ВЫБРАННЫЙ ОТРЫВОК
------------------------------
Минская икона Божией Матери

Поделись знанием:
Перейти к: навигация, поиск
Минская икона Божией Матери
белор. Мінская ікона Божай Маці

Минская чудотворная икона Божией Матери
Дата появления:

I век

Местонахождение:

Кафедральный собор Сошествия Святого Духа,
Минск

Дата празднования

13 (26) августа

Минская икона Божией Матери (белор. Мінская ікона Божай Маці) — главная православная святыня Беларуси, находится слева от Царских врат в минском кафедральном Свято-Духовом соборе. С 1500 г. неотлучно пребывает в городе: сначала в Нижнем Замке, затем — в Верхнем Месте.

Написана темперой по левкасу (грунт) на деревянной основе с ковчегом, размер которого 140 х 105 см, оклад украшен цветочным орнаментом. В современном виде первоначальная живопись находится под записями разных времён.





История

Происхождение

По церковному преданию, авторство иконы восходит к святому апостолу и евангелисту Луке, который известен и как первый иконописец. Эта работа выполнялась им в I в. от Рождества Христова, по просьбе собратьев-апостолов и других христиан. Сказав, что благодать Божия будет с иконой беспрестанно, Дева Мария благословила изображение и напутствовала его как зримый знак своего постоянного и благодатного присутствия среди людей. Икона, обретённая в Минске, первоначально многие годы находилась в Византии, затем в г. Корсунь, который был византийским в VXІІІ вв. (Херсонес, ныне часть г. Севастополя, Крым, Россия).

Предание о происхождении иконы и последующем её обретении в Минске изложено в книге историка Игнатия Стебельского, изданной в Вильно в 1781 г. Он, в свою очередь, пользовался рукописью греко-католического иеромонаха Яна Ольшевского, жившего на рубеже XVII — XVIII вв. Некоторое время этот иеромонах-базилианин, проходя послушание в Минске, занимался переписыванием церковных книг, в частности, житий святых. Согласно сведениям ректора Минской духовной семинарии архимандрита Николая (Трусковского), который интересовался историей Белой Руси, Ольшевский составил описание чудес, происшедших от Минской иконы Божией Матери. В XVIII в. это описание сохранялось в Минском Свято-Духовом базилианском монастыре. В последующем рукопись Ольшевского исчезла. И. Стебельский пользовался также книгой X. Гумпенберга «Аtlantе Маrianо» («Атлас Марии», на латинском языке), в наше время не найденной.
------------------------------
УСЛОВИЕ ЗАДАНИЯ A
Ответьте по отрывку о Минской иконе Божией Матери:
(i) Где именно в минском Свято-Духовом соборе находится икона?
(ii) Каков размер ковчега иконы?
(iii) В каком городе и в каком году вышла книга Игнатия Стебельского?
УСЛОВИЕ ЗАДАНИЯ B
Пожалуйста, продолжите текст о Минской иконе Божией Матери с места сразу после его последнего предложения.
Записи здесь никакой роли не играют.
------------------------------
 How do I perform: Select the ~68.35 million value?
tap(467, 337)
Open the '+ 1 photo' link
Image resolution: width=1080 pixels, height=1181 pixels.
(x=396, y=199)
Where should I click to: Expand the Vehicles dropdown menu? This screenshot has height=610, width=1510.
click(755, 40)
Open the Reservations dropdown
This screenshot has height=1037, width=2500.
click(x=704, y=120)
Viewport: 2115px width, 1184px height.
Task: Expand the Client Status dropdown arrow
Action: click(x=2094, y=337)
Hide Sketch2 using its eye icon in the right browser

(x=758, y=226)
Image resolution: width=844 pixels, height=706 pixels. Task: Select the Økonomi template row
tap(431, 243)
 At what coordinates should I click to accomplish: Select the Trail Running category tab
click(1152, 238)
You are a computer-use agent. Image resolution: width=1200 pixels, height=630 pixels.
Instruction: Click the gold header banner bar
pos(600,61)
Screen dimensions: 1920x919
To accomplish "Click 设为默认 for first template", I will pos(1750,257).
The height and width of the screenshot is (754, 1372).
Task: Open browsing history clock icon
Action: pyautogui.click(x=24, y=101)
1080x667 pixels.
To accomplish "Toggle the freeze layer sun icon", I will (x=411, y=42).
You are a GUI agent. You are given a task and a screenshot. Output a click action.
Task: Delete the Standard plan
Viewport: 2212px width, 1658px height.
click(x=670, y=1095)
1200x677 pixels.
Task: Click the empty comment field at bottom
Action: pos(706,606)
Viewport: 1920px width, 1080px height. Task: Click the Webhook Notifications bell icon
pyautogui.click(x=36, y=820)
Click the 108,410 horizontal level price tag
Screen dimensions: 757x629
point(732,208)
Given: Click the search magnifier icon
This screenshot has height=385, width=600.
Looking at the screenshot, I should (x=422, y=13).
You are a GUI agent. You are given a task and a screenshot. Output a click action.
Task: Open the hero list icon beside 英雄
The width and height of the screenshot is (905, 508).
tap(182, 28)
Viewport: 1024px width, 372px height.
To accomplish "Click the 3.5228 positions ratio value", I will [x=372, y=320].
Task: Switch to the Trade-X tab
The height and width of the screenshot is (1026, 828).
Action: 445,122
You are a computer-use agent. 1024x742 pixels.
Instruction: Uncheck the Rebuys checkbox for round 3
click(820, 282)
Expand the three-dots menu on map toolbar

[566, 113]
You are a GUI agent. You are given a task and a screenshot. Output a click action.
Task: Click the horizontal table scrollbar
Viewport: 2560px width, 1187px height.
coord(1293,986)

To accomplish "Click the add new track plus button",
------------------------------
РЕЗУЛЬТАТ ВЫПОЛНЕНИЯ A
(i) Слева от Царских врат.
(ii) 140 х 105 см.
(iii) В Вильно, в 1781 г.

РЕЗУЛЬТАТ ВЫПОЛНЕНИЯ B
Иконописец и богослов Л. А. Успенский отмечал:

В настоящее время в Русской Церкви насчитывается около 10 икон, приписываемых евангелисту Луке; кроме того, на Афоне и на Западе их существует 21, из них 8 — в Риме. Конечно, все эти иконы приписываются евангелисту не в том смысле, что они писаны его рукой; ни одна из написанных им самим икон до нас не дошла. Авторство святого евангелиста Луки здесь нужно понимать в том смысле, что иконы эти являются списками (вернее, списками со списков) с икон, писанных когда-то евангелистом. <...> ...Церковь подчёркивает преемство благодати и силы, присущих всем спискам этих икон, как воспроизводящим (со свойственными им символами) подлинные черты Божией Матери, запечатлённые евангелистом Лукой[1].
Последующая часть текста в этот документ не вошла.